Despite all this dragging, I think the new age of COSS is an absolute boon to OSS. There's more open-source (OS) software being created now than ever before, and companies are giving serious thought to OS and starting to outright prefer OS software over closed. Even the bigger and older companies are starting to make their own code open-source! I don't think it would have been possible without all these new age startups and unicorns! Finally, COSS companies are driving adoption in the enterprise. A lot of the large Fortune 500 companies I am dealing with for Prometheus are reaching out to Grafana Labs for support. In these enterprises, it is required that any OSS project they use has a support contract attached from a long-term durable company. They are not going to adopt OS software from a 10 person company because the risk that the company shuts down is high. So a fast growing, large vendor supporting an OSS project is critical for its adoption in the enterprise and this usually ends up being the COSS company behind the OSS project. Now, you might ask, do we really care about these large enterprises? YES. They have the $$$ required to fund the project development and they need a company to give it to.
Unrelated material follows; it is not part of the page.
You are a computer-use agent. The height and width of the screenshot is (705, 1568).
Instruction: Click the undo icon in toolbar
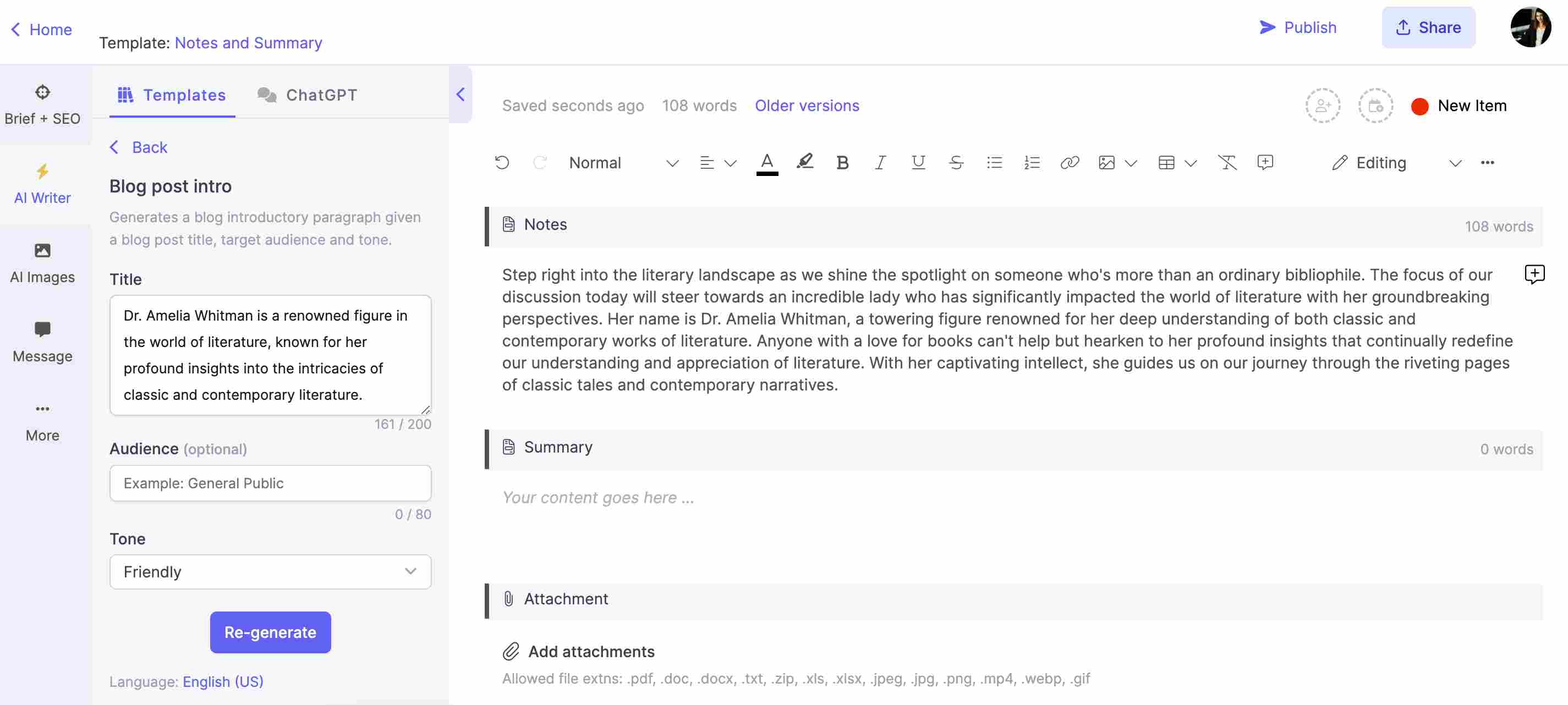pos(501,162)
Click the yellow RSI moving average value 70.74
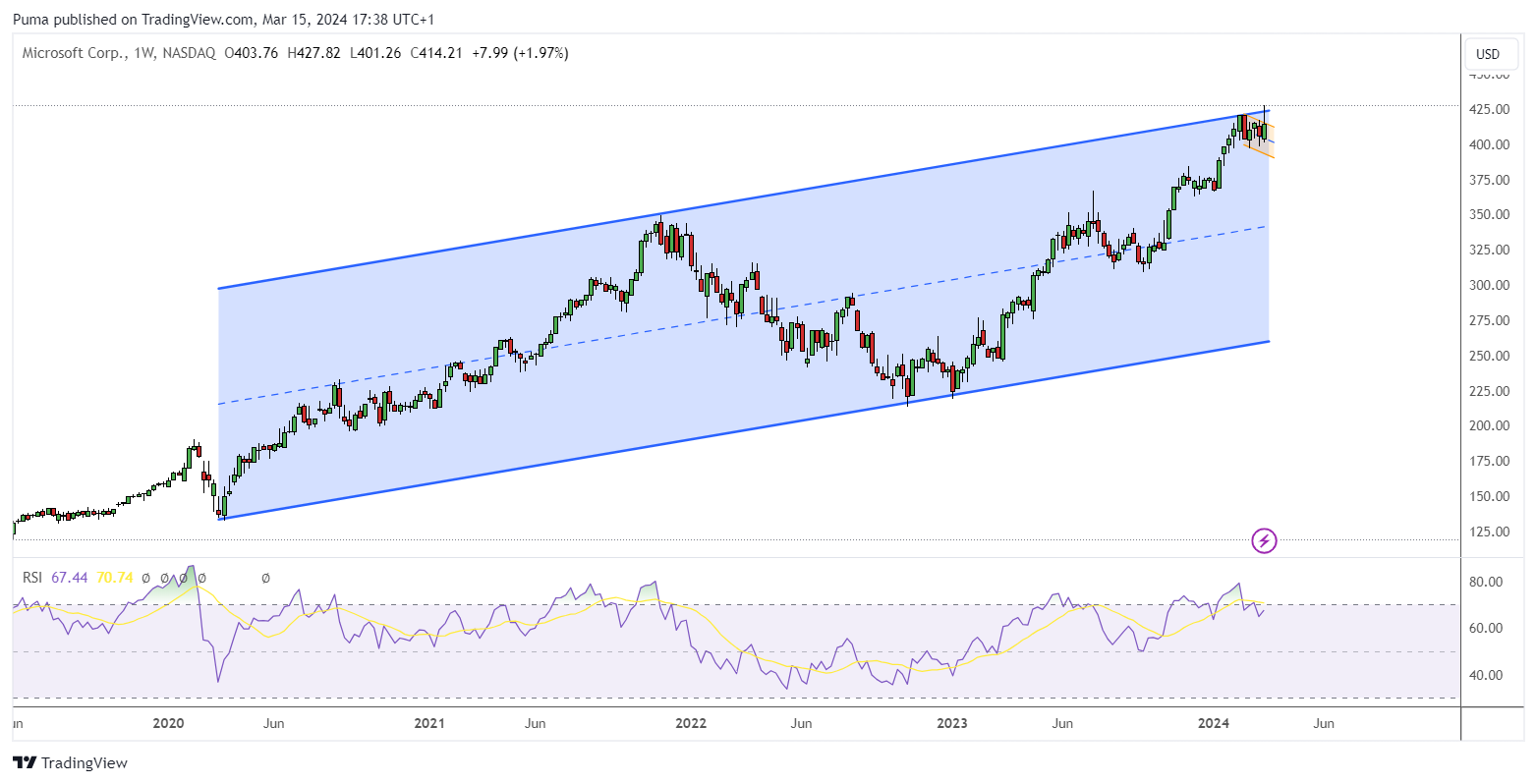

But I think the COSS can do better, be more open, and be better for the communities in the long run. First figure out what your first priority is, is it to build a profitable business, or is it to grow the community. Both of them can be a priority but which one is more important will define a lot of the decisions. It will define if you'll be okay sharing the pie with other companies (AWS!) or not. And then be clear about that to the community. There is a lot of confusion around this, and sometimes the community feels blind-sided when licenses are suddenly changed because you realised that you can't be fast growing silicon valley company if you gave away half your pie to AWS.

Oh Goutham, you hopeless idealist

You know whats funny. With this outlook, it's hard to find COSS companies that are willing to give away the pie for the community. Only example I can think of is Buoyant with Linkerd, they're not doing it too well, but they're atleast trying hard to make sure other companies are also interested in the pie. But I am sure I am missing some of the smaller companies that don't have VC backed marketing budgets.

Please let me know on Twitter @putadent if you find more, I'd love to see more examples! Specially if you know of indie companies that are bootstrapped. I am asking because that is the kind of company I want to build in the future, but again I am an idealist and not very practical ;) Knowing that companies like that exist is going to be very encouraging to me.

Cortex and Loki

So I am deeply involved in two different projects, Cortex and Grafana Loki. The difference should be clear by how I referenced them. Cortex is part of the vendor neutral CNCF which doesn't care which vendor makes how much, and Loki is backed by Grafana Labs. Grafana Labs cares about the success of both and is monetizing on top of both projects. We're now seeing more and more vendors contributing to Cortex and even looking to monetize the project building SaaS offerings. But with Loki, it is being run like a typical COSS project. Loki does have a governance and we're seeing more and more adoption and contributions, one highlight being RedHat. Both the projects are thriving and have a bright future ahead and I am very curious to see how things evolve in the future!


Overall, I think the new spurt in COSS companies is a net positive for open-source but we need to recognise that the community dynamics and the kind of contributors that are involved are going to be very different. COSS companies should not disguise themselves as being community first and should be clear about the priorities. And finally, I think all of this is very evolving and even companies like AWS are changing too. It would be very interesting to see how the next 10 years would change the COSS landscape.

Finally, I wrote this in Jan 2020 and I got a lot of great feedback from Nikhita Raghunath, Björn Rabenstein, Julius Volz and others I can't recall :( Thanks everyone for spending the time to read this, let me know if I've shared this with you before and I'll add credit!